__Pixel coordinate grounding data__.

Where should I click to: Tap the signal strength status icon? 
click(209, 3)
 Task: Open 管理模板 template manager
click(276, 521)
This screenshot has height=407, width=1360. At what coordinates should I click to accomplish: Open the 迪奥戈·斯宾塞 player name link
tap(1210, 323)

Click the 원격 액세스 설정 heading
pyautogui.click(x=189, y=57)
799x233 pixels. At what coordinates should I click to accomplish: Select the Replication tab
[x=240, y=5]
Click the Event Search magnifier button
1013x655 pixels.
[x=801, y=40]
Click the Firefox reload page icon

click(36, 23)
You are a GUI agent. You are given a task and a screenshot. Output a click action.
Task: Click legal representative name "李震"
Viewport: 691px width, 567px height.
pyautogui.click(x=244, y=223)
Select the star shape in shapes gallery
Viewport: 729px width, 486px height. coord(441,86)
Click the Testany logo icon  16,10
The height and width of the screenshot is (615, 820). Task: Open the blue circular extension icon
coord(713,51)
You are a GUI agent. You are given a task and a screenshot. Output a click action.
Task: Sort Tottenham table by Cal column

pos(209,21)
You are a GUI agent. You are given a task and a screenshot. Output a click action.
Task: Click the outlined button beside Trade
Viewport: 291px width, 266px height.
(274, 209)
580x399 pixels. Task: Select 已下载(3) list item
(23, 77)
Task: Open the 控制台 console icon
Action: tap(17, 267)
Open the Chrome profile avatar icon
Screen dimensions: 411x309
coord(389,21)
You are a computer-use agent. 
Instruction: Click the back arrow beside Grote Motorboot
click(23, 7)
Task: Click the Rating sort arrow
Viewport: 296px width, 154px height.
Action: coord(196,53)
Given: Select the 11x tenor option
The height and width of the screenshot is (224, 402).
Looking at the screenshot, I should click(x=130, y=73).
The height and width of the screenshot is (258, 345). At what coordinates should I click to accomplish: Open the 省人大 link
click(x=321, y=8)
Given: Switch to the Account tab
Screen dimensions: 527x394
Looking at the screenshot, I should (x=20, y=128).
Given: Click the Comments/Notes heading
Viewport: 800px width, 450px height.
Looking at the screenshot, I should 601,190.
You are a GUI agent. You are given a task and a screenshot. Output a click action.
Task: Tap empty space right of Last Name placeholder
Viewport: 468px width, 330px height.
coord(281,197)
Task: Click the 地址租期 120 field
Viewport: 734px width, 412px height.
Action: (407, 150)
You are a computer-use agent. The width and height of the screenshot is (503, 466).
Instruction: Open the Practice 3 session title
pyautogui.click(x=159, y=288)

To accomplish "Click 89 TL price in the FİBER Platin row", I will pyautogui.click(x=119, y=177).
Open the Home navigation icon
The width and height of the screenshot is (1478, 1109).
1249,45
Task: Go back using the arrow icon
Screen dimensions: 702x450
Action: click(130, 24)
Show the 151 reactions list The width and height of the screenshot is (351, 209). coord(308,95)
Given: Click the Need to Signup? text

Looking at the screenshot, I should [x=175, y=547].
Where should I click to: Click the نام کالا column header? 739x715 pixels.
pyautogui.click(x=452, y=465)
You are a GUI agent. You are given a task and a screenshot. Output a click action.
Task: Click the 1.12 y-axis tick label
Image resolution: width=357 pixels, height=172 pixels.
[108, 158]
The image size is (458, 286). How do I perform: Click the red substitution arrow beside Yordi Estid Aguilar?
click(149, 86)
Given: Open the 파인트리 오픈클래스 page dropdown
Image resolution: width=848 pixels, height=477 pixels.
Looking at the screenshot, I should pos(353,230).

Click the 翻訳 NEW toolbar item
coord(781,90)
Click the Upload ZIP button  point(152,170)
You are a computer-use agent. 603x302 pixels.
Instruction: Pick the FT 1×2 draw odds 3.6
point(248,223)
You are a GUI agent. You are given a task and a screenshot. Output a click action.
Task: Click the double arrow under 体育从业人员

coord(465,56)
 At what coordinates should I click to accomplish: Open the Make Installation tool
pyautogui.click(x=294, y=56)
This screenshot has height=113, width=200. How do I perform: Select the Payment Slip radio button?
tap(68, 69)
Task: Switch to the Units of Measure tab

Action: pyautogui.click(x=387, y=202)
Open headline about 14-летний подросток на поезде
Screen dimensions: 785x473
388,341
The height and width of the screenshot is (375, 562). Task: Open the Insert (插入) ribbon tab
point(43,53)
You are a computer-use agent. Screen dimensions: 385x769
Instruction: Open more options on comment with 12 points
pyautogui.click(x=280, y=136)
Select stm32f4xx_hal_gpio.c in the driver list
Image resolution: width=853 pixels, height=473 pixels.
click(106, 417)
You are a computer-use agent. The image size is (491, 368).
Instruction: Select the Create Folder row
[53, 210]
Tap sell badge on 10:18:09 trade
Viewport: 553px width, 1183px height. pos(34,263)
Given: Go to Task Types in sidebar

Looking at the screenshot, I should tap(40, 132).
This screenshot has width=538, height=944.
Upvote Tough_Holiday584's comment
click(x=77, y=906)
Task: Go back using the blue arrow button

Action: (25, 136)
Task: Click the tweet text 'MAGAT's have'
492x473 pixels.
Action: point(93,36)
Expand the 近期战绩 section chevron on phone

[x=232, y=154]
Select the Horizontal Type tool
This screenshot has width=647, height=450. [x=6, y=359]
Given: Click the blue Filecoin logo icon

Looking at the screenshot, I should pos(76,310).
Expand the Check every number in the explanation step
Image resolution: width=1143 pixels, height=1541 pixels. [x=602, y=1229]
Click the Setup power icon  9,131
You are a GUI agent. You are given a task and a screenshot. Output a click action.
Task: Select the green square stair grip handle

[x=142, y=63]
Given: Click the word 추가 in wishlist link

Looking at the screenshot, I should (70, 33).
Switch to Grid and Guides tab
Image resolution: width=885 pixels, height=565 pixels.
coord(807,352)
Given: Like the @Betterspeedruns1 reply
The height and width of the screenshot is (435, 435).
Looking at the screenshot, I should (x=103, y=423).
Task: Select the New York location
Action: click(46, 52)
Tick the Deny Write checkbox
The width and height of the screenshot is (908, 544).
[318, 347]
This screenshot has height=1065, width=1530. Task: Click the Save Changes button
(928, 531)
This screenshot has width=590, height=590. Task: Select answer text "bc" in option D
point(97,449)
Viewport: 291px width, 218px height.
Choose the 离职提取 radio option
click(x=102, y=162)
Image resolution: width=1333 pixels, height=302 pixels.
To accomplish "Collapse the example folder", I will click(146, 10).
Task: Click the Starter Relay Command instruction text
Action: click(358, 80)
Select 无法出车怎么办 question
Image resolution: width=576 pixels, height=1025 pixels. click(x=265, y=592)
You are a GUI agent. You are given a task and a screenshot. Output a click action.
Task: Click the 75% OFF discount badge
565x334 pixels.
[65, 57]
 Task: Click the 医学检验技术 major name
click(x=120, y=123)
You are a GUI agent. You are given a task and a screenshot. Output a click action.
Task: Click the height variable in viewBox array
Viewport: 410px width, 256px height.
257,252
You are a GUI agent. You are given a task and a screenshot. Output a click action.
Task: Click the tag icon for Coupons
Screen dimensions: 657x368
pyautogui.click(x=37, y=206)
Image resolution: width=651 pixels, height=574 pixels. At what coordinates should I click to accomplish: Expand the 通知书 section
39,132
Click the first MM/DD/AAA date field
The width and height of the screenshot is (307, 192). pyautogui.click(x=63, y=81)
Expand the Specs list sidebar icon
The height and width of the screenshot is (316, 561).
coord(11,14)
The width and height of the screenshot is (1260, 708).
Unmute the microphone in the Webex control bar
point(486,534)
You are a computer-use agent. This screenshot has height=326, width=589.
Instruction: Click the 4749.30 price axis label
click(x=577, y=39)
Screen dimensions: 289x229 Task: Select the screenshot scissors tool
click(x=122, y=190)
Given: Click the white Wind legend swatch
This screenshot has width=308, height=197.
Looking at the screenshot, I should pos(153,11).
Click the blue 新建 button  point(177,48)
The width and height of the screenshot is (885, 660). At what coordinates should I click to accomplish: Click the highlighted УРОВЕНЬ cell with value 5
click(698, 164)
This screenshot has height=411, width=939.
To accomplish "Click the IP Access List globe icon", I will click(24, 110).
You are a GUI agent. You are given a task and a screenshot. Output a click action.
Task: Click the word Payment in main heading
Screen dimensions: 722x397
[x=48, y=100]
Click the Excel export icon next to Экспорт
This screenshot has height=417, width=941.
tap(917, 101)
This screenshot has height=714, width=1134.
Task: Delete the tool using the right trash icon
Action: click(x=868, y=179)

__The task__.
Could you write out, exactly as they stand, only the lines above that begin at the line with "Given: Open the 파인트리 오픈클래스 page dropdown" and stop after the line with "Select stm32f4xx_hal_gpio.c in"?

__Exercise output__.
Given: Open the 파인트리 오픈클래스 page dropdown
Image resolution: width=848 pixels, height=477 pixels.
Looking at the screenshot, I should pos(353,230).

Click the 翻訳 NEW toolbar item
coord(781,90)
Click the Upload ZIP button  point(152,170)
You are a computer-use agent. 603x302 pixels.
Instruction: Pick the FT 1×2 draw odds 3.6
point(248,223)
You are a GUI agent. You are given a task and a screenshot. Output a click action.
Task: Click the double arrow under 体育从业人员

coord(465,56)
 At what coordinates should I click to accomplish: Open the Make Installation tool
pyautogui.click(x=294, y=56)
This screenshot has height=113, width=200. How do I perform: Select the Payment Slip radio button?
tap(68, 69)
Task: Switch to the Units of Measure tab

Action: pyautogui.click(x=387, y=202)
Open headline about 14-летний подросток на поезде
Screen dimensions: 785x473
388,341
The height and width of the screenshot is (375, 562). Task: Open the Insert (插入) ribbon tab
point(43,53)
You are a computer-use agent. Screen dimensions: 385x769
Instruction: Open more options on comment with 12 points
pyautogui.click(x=280, y=136)
Select stm32f4xx_hal_gpio.c in the driver list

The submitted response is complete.